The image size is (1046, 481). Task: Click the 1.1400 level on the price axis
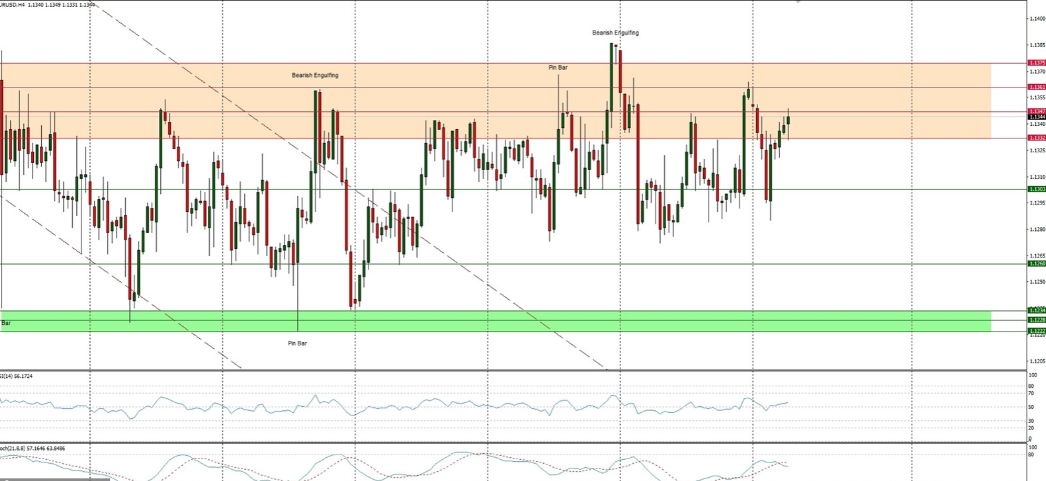[x=1036, y=19]
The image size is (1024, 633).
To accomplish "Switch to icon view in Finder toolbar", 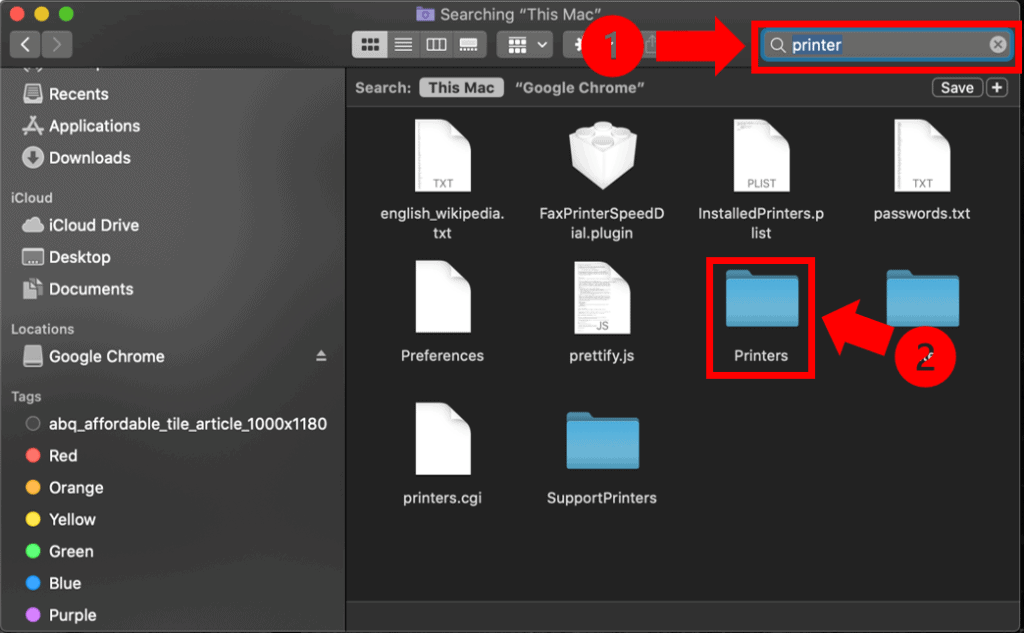I will pyautogui.click(x=370, y=44).
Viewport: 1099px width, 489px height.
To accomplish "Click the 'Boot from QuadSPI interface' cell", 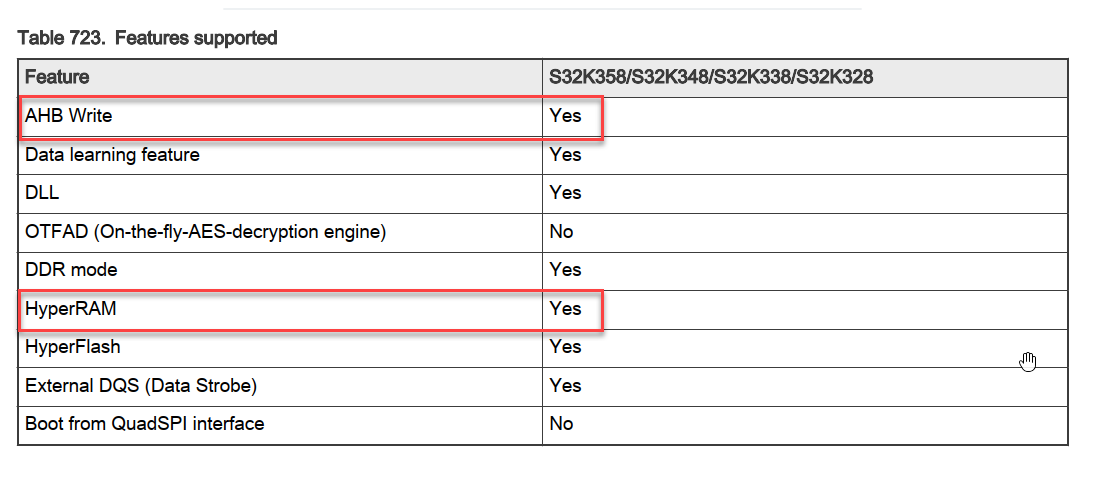I will 144,424.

---

● **Aim of the exercise**:
Count the rows above that contain the word "image", and give only the number.

● **Answer to this problem**:
2